● **Problem**: Skip the pictures. Quote every line below, exactly, from the one with "The image size is (1046, 317)." through the final line.

● **Data provided**:
=-=-=
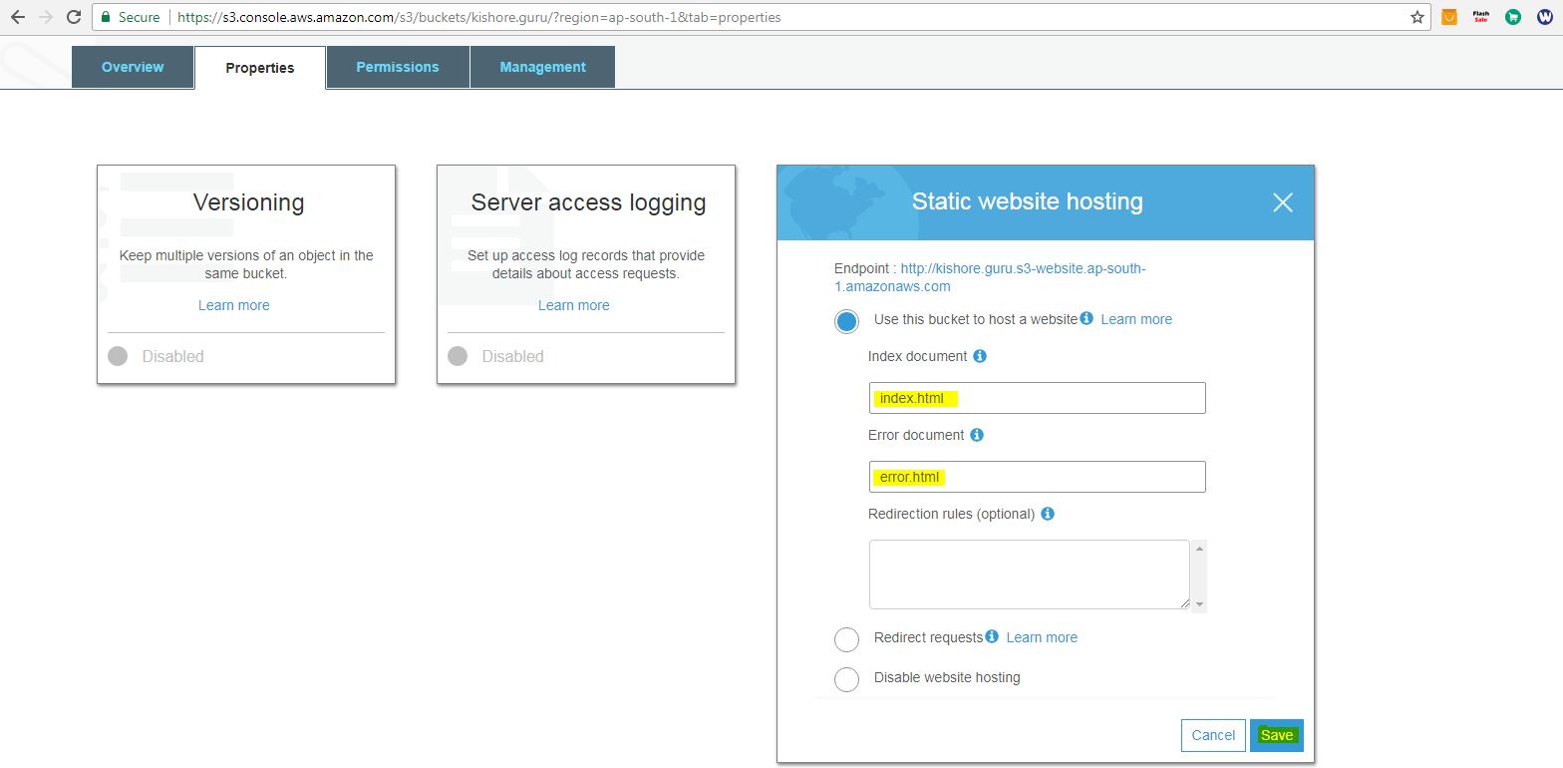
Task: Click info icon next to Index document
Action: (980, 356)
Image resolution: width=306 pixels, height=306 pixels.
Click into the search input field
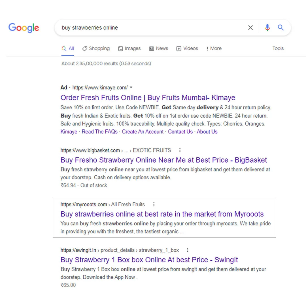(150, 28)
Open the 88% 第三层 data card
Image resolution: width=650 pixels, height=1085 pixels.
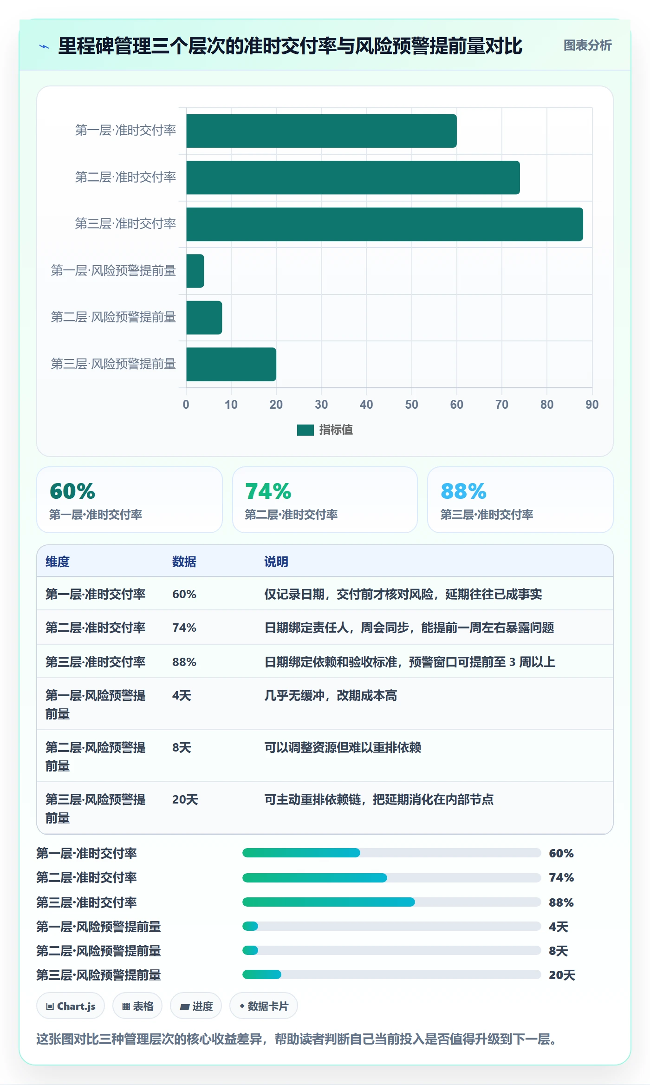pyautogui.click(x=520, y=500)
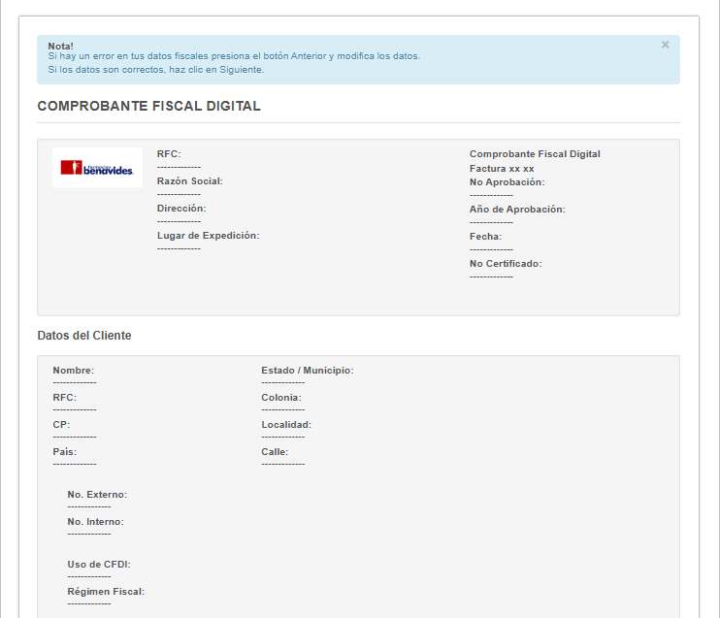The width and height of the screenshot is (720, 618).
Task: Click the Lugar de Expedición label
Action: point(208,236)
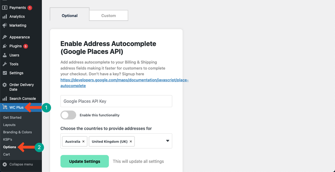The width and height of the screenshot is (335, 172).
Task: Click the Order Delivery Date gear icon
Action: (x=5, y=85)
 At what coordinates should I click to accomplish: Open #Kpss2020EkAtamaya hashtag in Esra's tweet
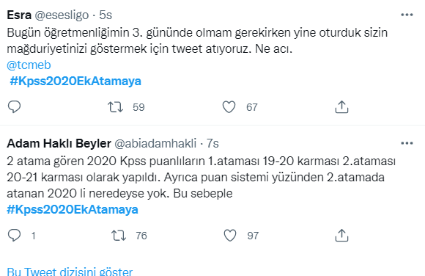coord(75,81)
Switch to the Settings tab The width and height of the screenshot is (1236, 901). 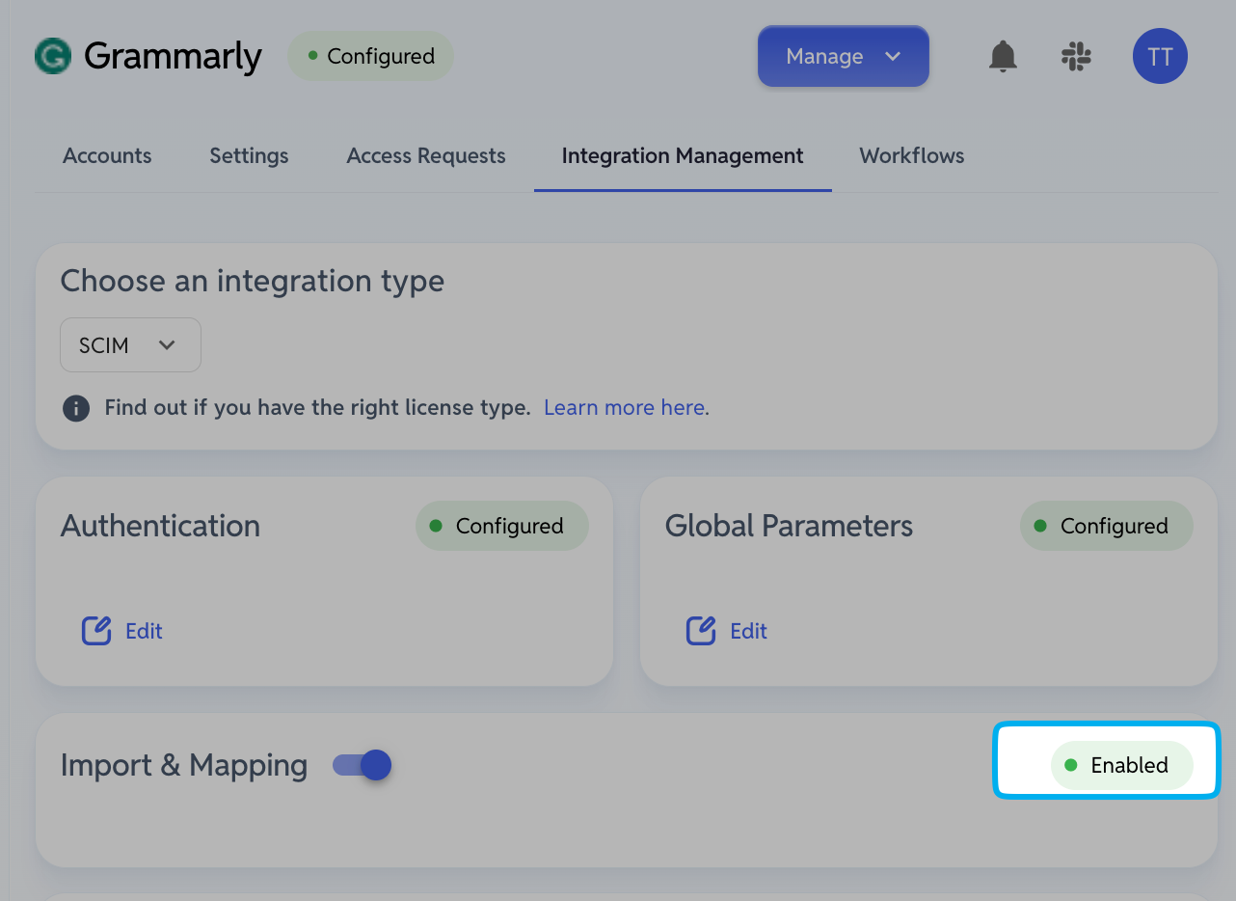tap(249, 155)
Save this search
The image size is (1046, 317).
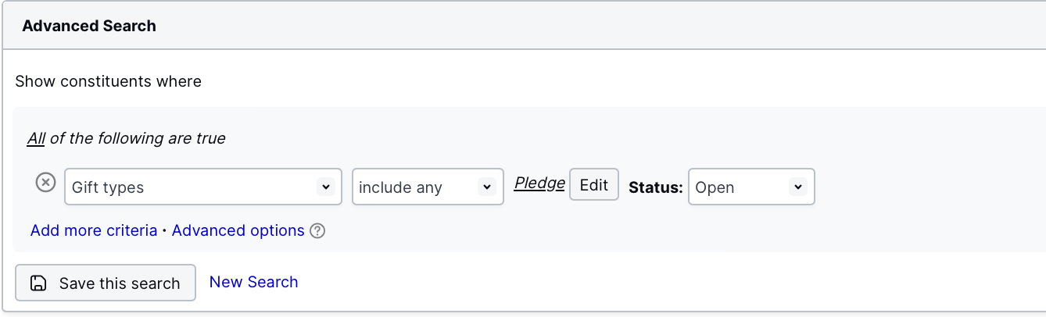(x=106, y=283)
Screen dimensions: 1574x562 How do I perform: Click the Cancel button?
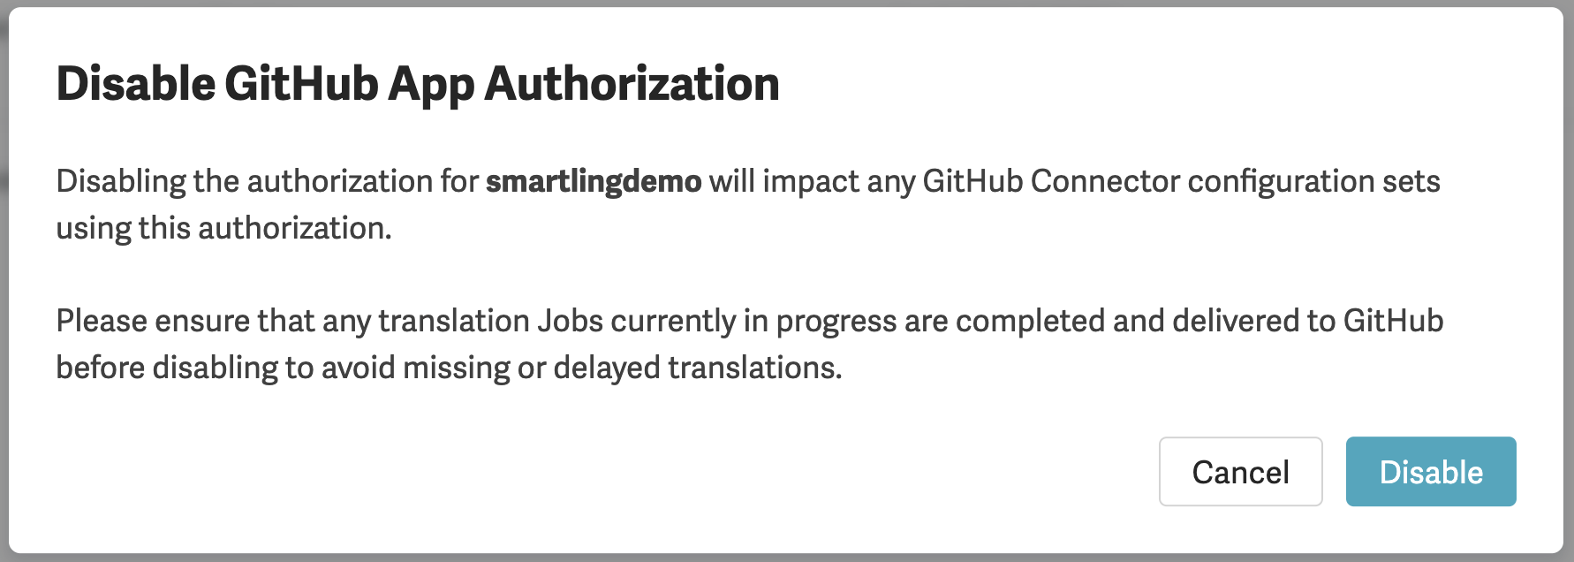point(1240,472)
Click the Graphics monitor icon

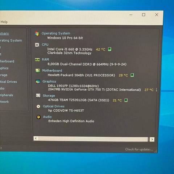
=-=-=
● **Solution**:
The image size is (1046, 317).
(x=106, y=283)
Screen dimensions: 1574x562 How do I perform: Click the Cancel button?
point(1240,472)
Click the Graphics monitor icon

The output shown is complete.